# To be done:
Reproduce every line of the records below word for word, omitting the pictures.

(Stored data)
══════════════════════════════

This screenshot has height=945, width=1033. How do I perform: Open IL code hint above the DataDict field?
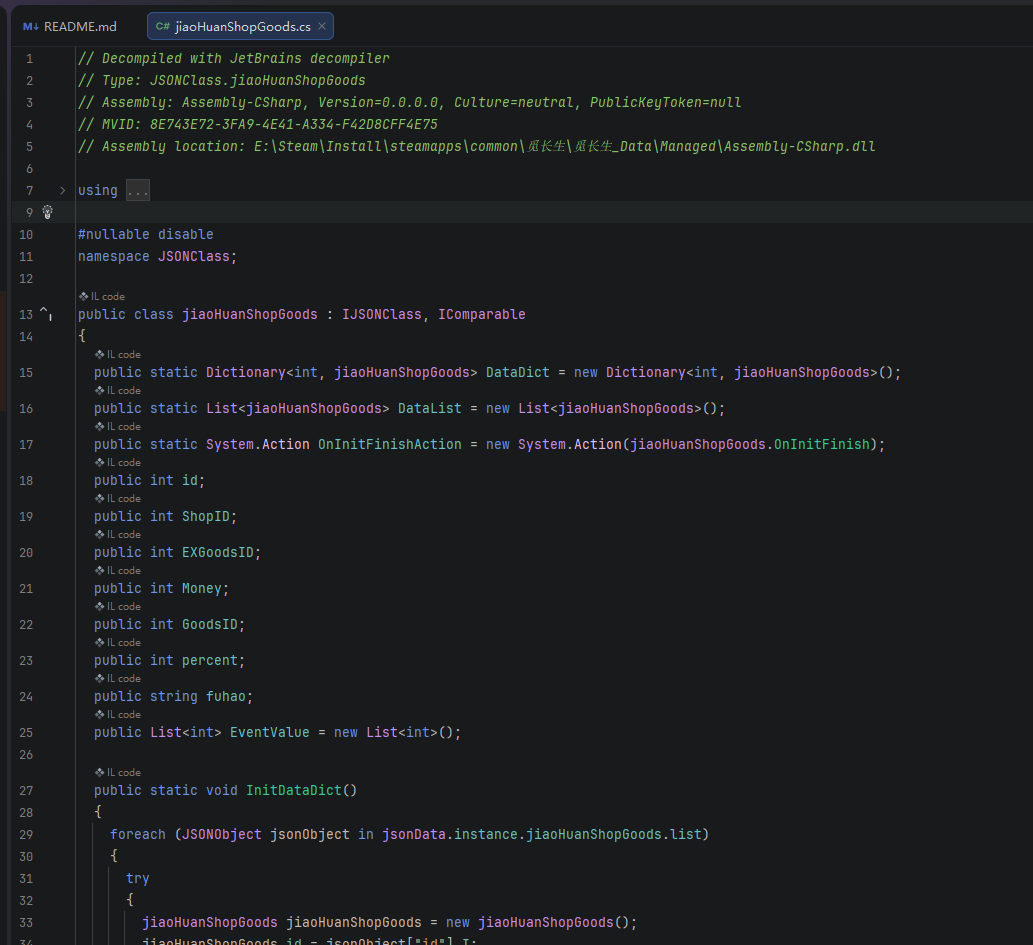118,354
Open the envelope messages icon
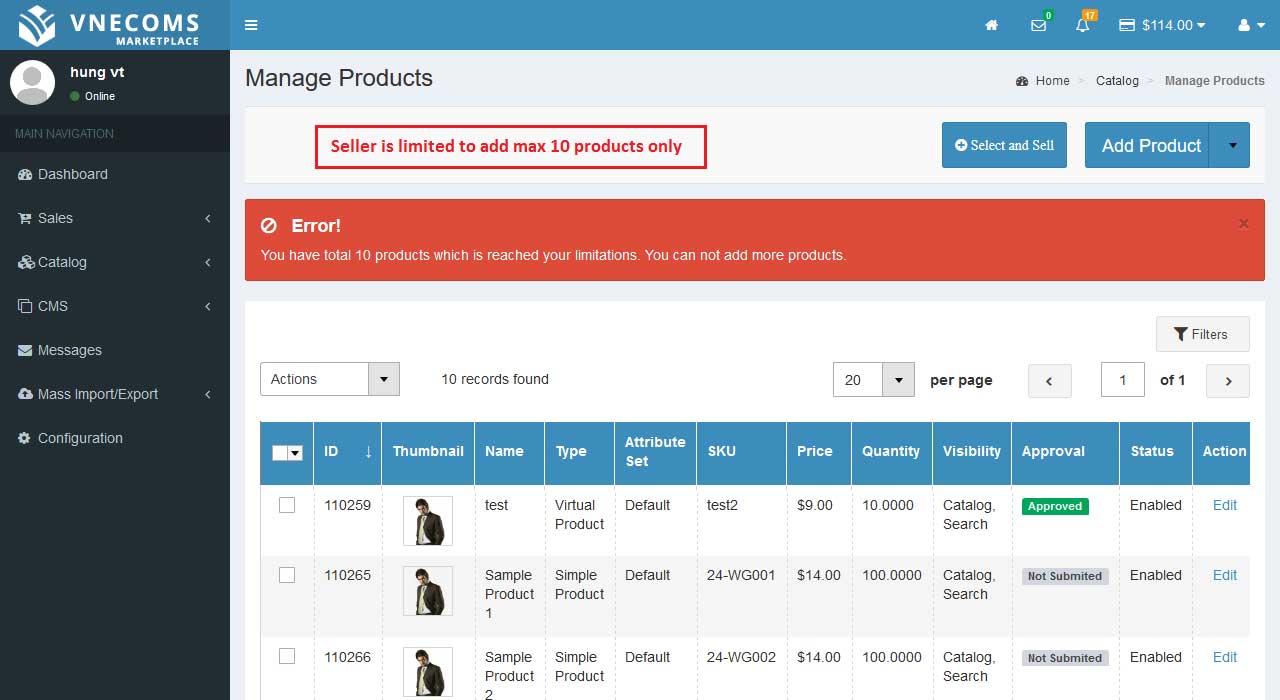Image resolution: width=1280 pixels, height=700 pixels. [x=1039, y=25]
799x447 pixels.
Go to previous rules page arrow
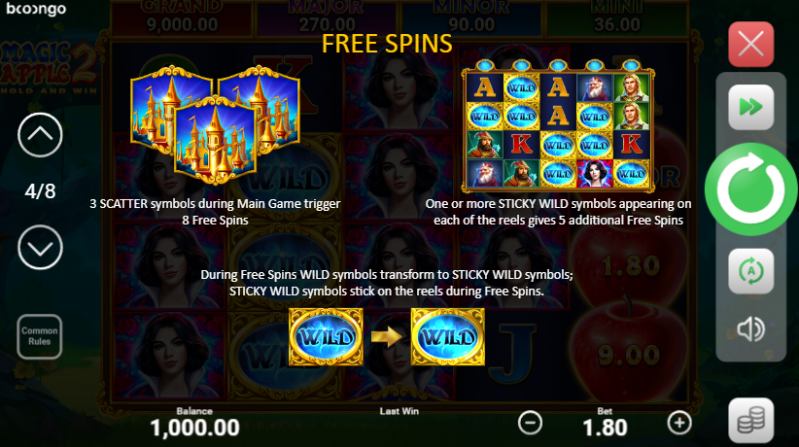40,135
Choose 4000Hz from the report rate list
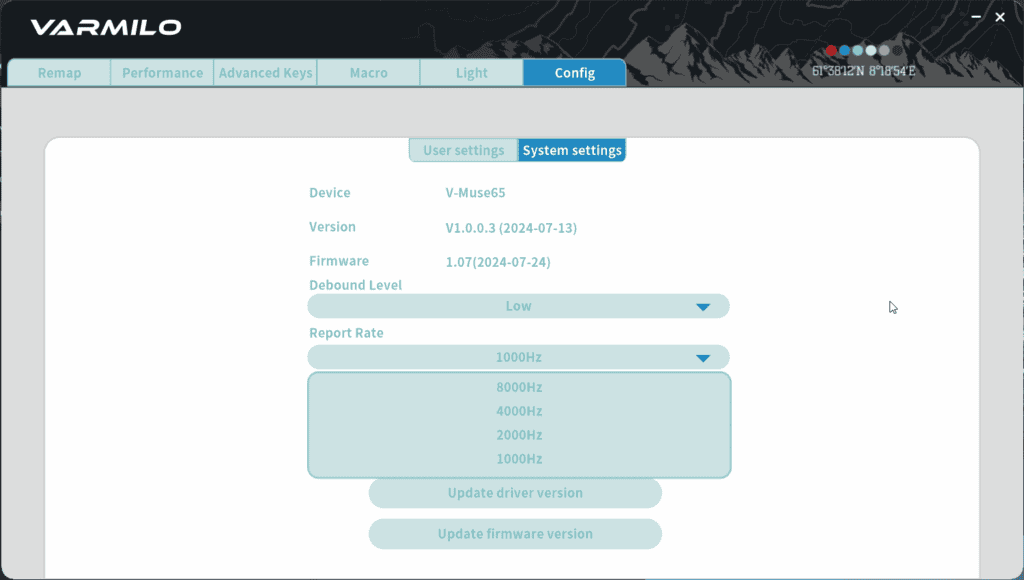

══════════════════════════════

# Task output:
This screenshot has height=945, width=1033. How do I perform: Open IL code hint above the DataDict field?
118,354
Open the envelope messages icon
Image resolution: width=1280 pixels, height=700 pixels. [x=1039, y=25]
799x447 pixels.
Go to previous rules page arrow
40,135
Choose 4000Hz from the report rate list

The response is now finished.